WHAT TO PRODUCE >> Your copy should hold exactly the lines from the one containing "Open the Scaling dropdown" through the last line of the entries, and no pictures.

Top of GIVEN DATA

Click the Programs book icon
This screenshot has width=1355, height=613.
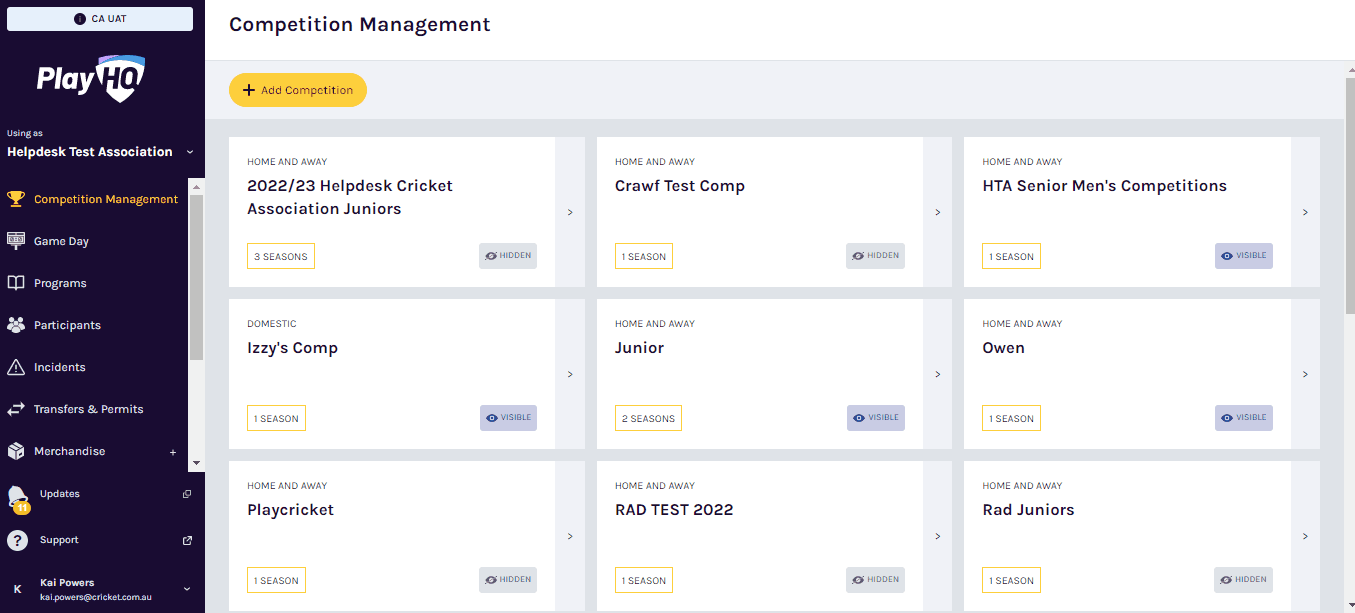tap(16, 283)
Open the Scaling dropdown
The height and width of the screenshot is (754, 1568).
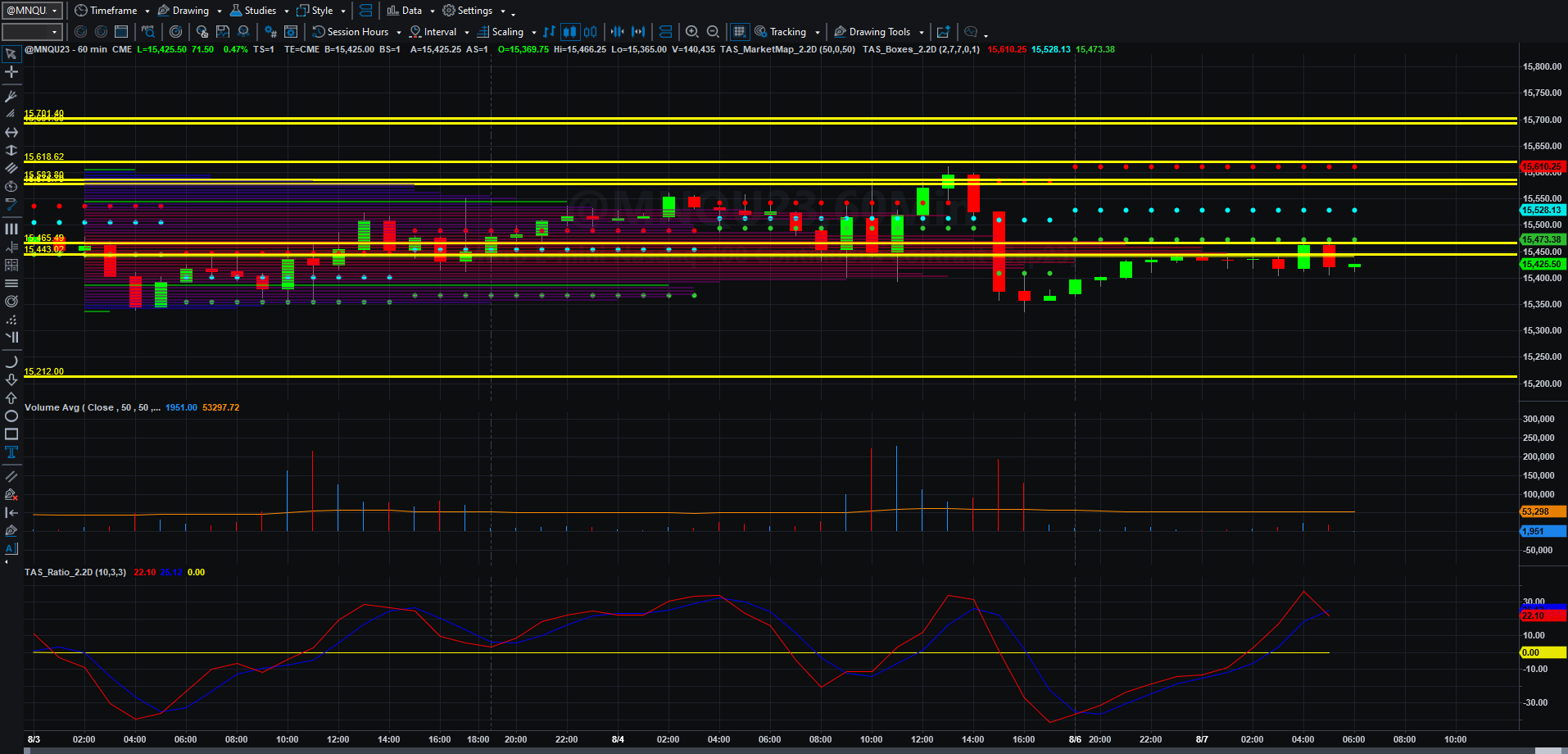tap(506, 32)
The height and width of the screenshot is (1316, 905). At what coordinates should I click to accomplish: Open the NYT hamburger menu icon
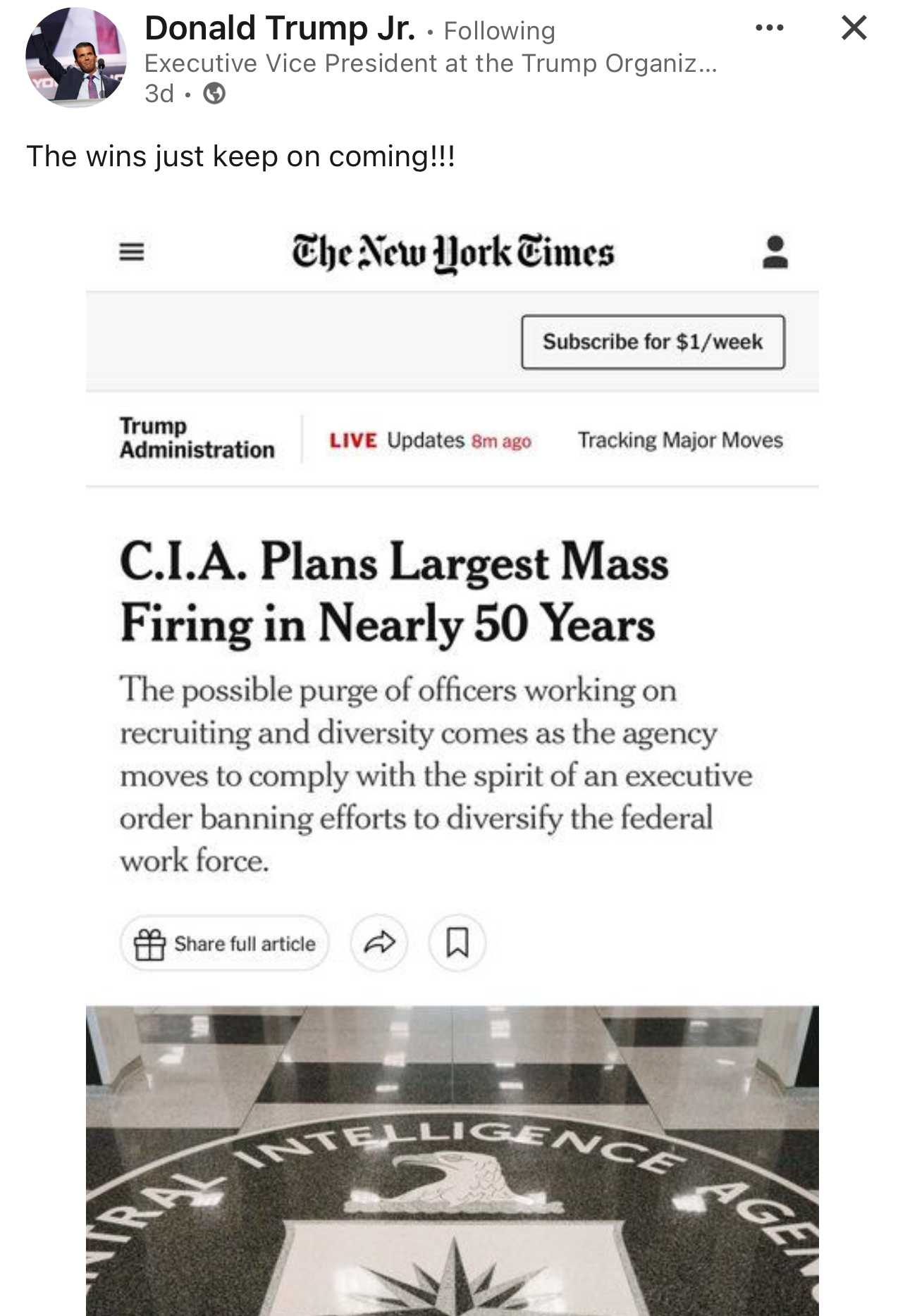tap(132, 252)
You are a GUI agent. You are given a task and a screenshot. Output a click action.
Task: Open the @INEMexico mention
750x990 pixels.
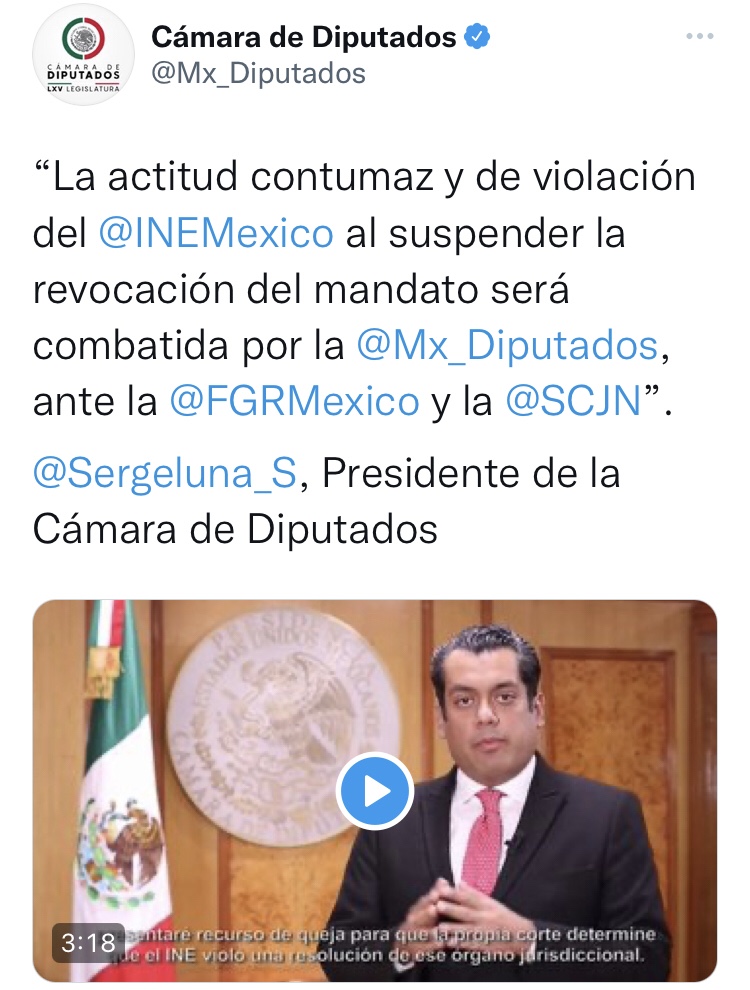click(x=216, y=233)
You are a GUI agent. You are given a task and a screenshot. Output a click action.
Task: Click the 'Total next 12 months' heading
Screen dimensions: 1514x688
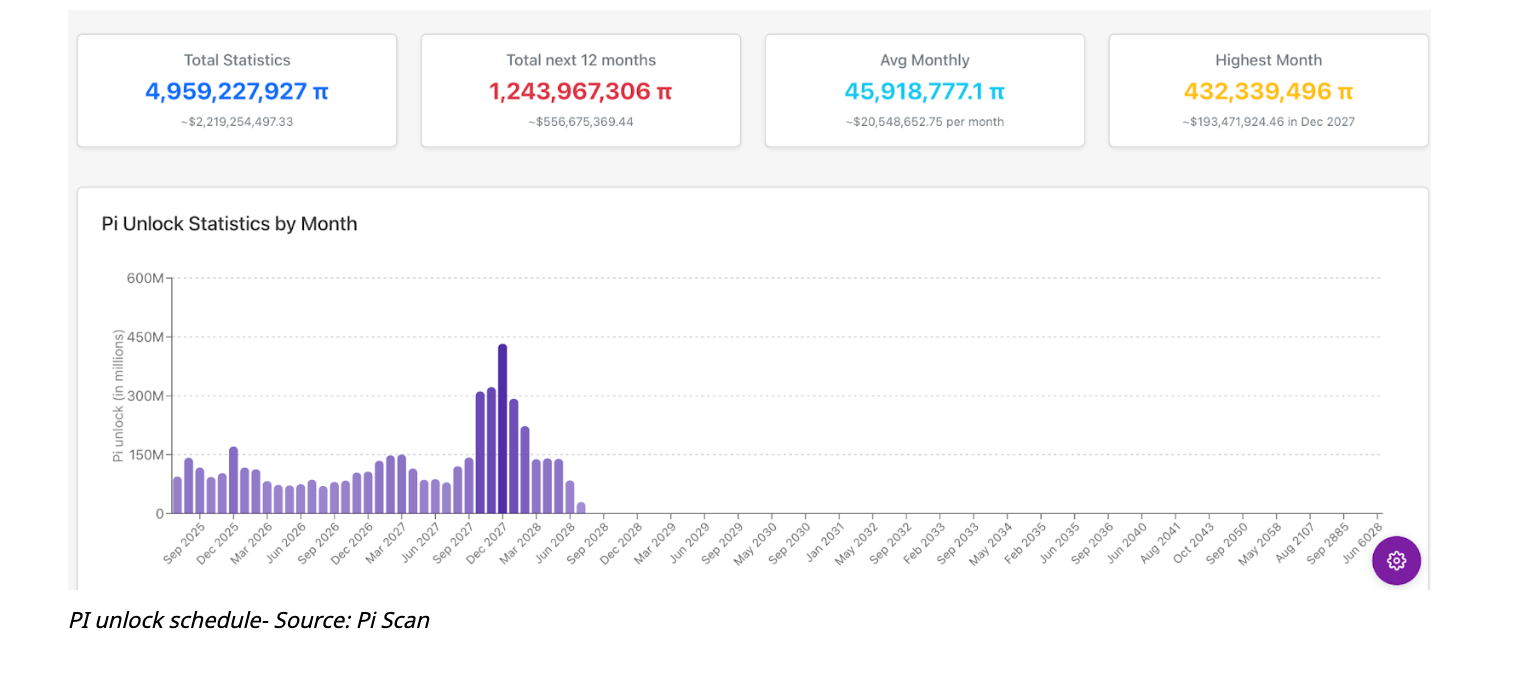coord(580,60)
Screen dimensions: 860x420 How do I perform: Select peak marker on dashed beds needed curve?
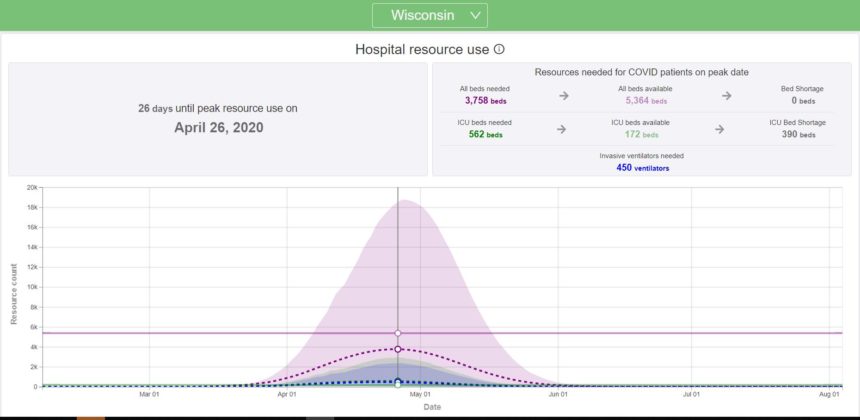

Bottom of GIVEN DATA

EXERCISE RESULT >>
Open the Scaling dropdown
The height and width of the screenshot is (754, 1568).
tap(506, 32)
The height and width of the screenshot is (1316, 905). At what coordinates should I click to accomplish: Open the NYT hamburger menu icon
tap(132, 252)
You are a GUI agent. You are given a task and a screenshot. Output a click action.
Task: Open the @INEMexico mention
750x990 pixels.
click(x=216, y=233)
You are a GUI agent. You are given a task and a screenshot. Output a click action.
Task: Click the 'Total next 12 months' heading
Screen dimensions: 1514x688
coord(580,60)
Screen dimensions: 860x420 How do I perform: Select peak marker on dashed beds needed curve?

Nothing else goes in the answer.